In to Africa (on a Tight Budget)

By Alex Goetzfried

As long as I can remember I have been obsessed with National Geographic. Until I was 10, my family lived on Long Island with my German grandparents, and Opa (Grandpa, in German), subscribed to the magazine. I would sit in the living room staring at exotic pictures of faraway places, dreaming of the day I would be able to visit them all. The Africa pictures were always my favorite.

At age 20, I left school at the start of my sophomore year and drove to Mexico. That was the first of many backpacking trips to Latin America, where I perfected the art of budget travel. I eventually returned to school but realized that travel, for me, was about more than adventure; it was a lifestyle of learning in a way that’s more meaningful than any classroom or book could provide.

elephants
This herd of elephants chased off three female lions on their way down to this waterhole for a late afternoon drink.

When I first decided I wanted to go to Africa, four years ago, a quick Google search seemed to put it beyond my financial reach. Most safari packages cost a bundle — $15,000 for 10 days, $10,000 for five nights — to stay in luxury camps on private reserves with your own guides, trucks and amenities. And that was on top of airfare.

A nice way to travel if you have the money, which I don’t. Last fall, I asked my friend John Malnowski, just Mal to me, about Africa; Mal, who backpacks every winter, had been to Africa twice. I had two weeks of vacation from work and $3,000; Mal assured me we could make it work.

My long-time travel buddy, Sean McSherry, or Mic as we call him, joined us. We are all seasoned travelers, able to sleep, eat and function anywhere; they were the perfect companions for setting out to see as much as humanly possible of South Africa and Mozambique.

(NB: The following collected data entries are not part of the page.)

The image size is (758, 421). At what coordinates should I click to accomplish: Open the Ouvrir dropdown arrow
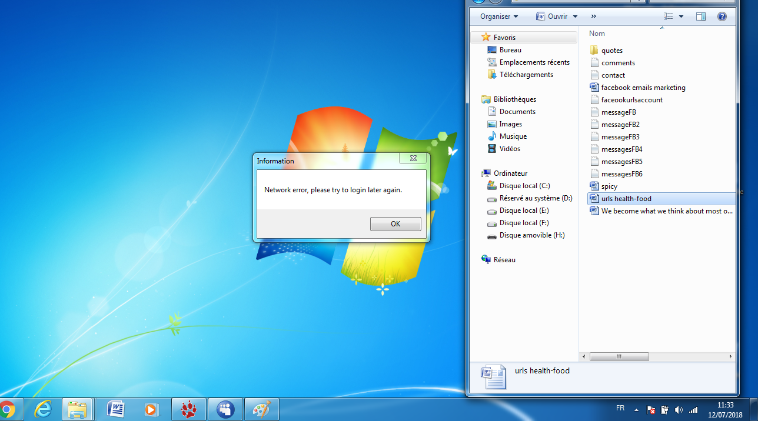(575, 16)
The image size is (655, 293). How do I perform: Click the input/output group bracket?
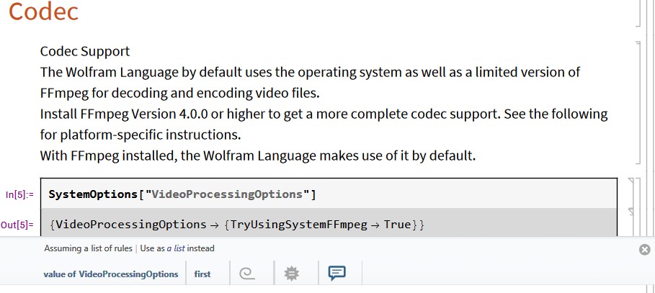[x=638, y=207]
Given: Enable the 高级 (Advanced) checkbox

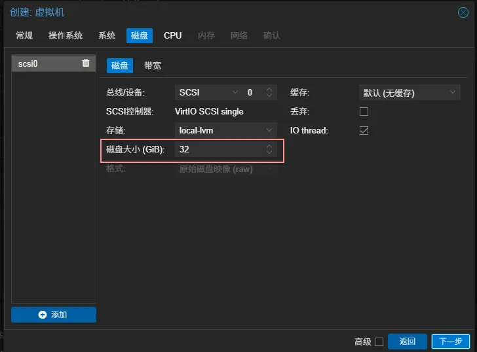Looking at the screenshot, I should [379, 342].
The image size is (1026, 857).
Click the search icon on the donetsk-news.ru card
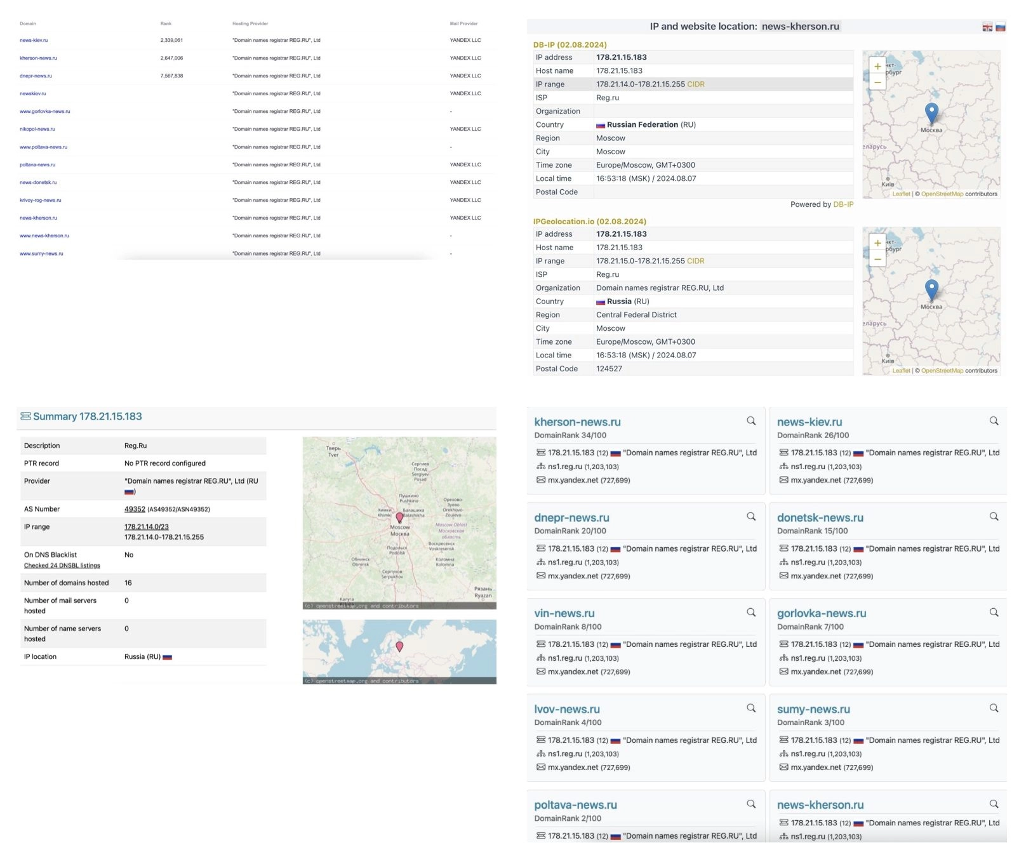tap(994, 517)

Kruger National Park, the most famous game reserve in Africa, is in the northeastern region of South Africa, below Zimbabwe and bordering Mozambique, and was a key destination for our trip. Kruger is home to the largest game animals on the planet. South Africa has a well-developed road system, making Kruger accessible by car.

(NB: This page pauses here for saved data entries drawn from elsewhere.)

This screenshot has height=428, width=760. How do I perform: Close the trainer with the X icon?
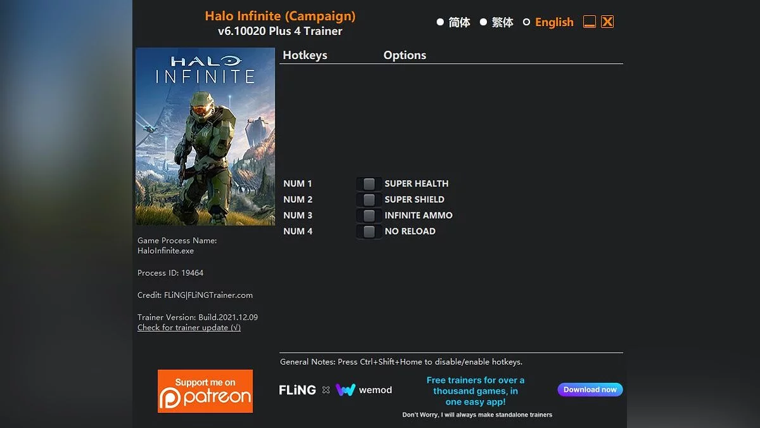click(x=607, y=22)
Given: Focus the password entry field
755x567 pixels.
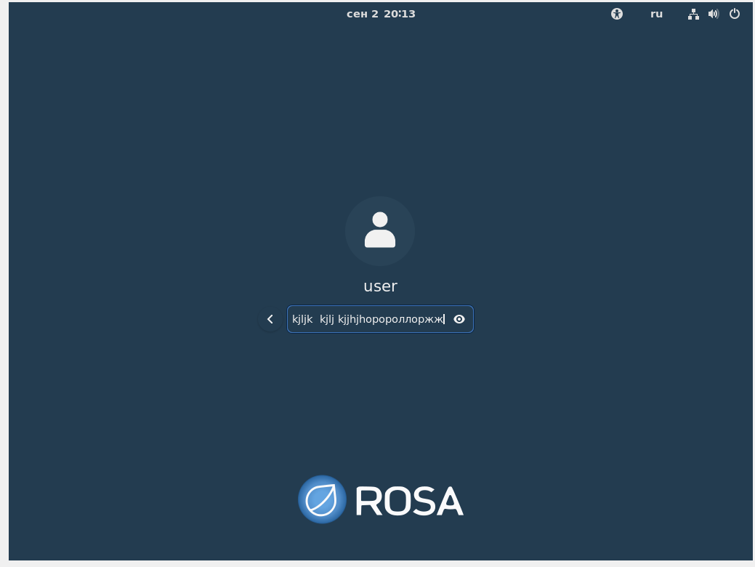Looking at the screenshot, I should pyautogui.click(x=369, y=319).
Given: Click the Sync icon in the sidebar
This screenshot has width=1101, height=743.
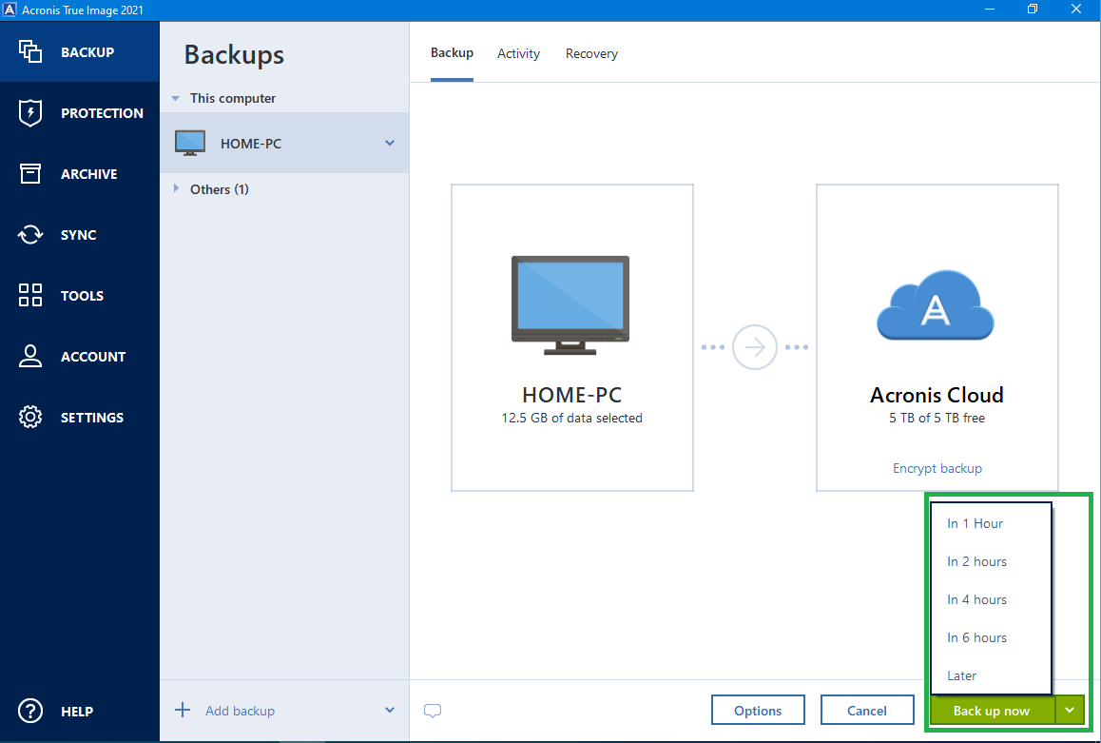Looking at the screenshot, I should 29,234.

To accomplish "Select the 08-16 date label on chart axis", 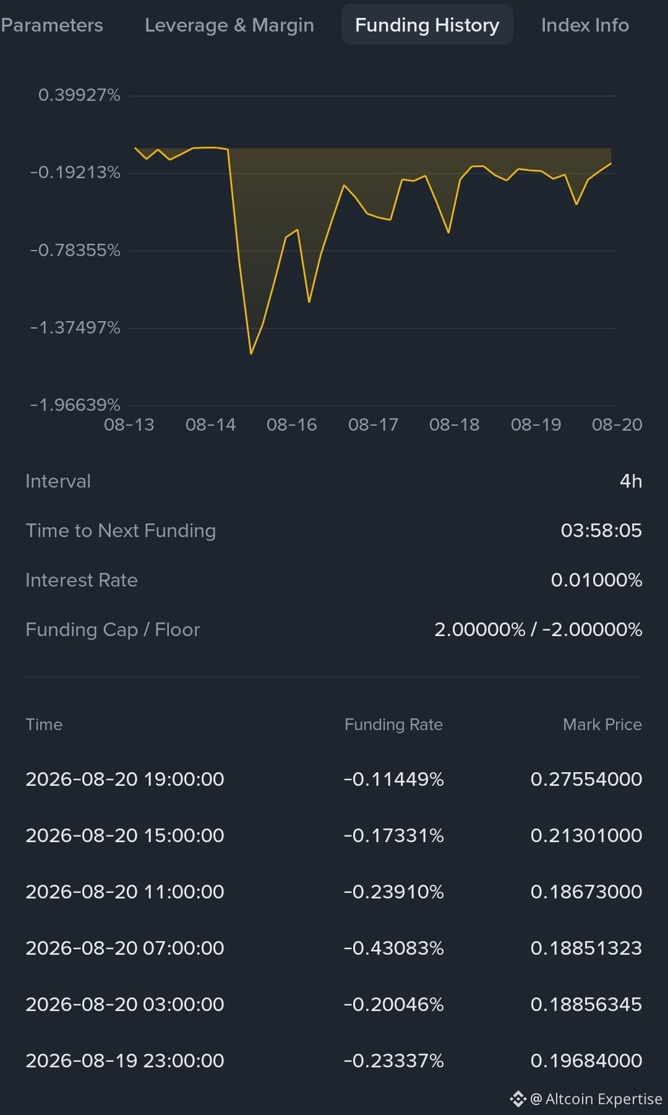I will pos(291,424).
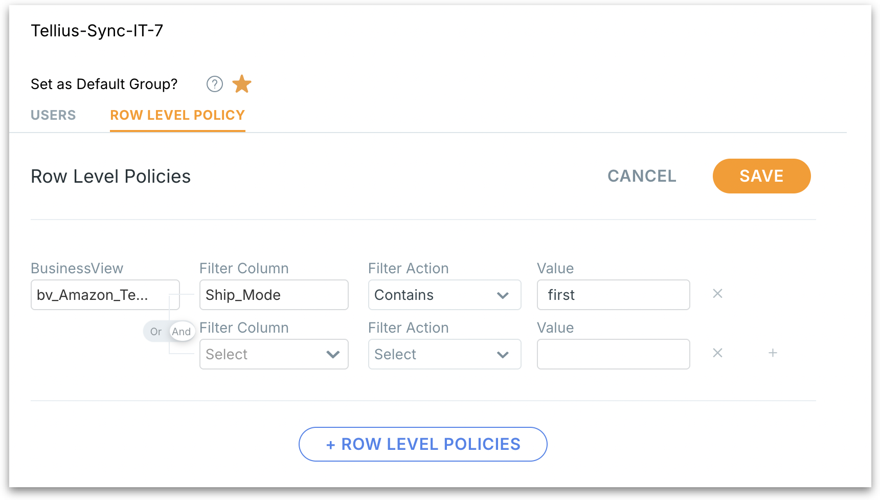Click the BusinessView bv_Amazon_Te field
Screen dimensions: 880x500
tap(105, 295)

Mic and I flew from Newark to Johannesberg in January, where Mal was waiting for us. We snagged cheap seats—$850 round-trip—by booking just two weeks before we left. We risked not getting a ticket if the planes were sold out, but close to departure dates the airlines drop their prices on unfilled seats. When we landed at 10 p.m. local time, Mal was waiting with a rental car, an egg-shaped tiny “mini van” that would cost us $500 a week. We called it the soccer-mom special.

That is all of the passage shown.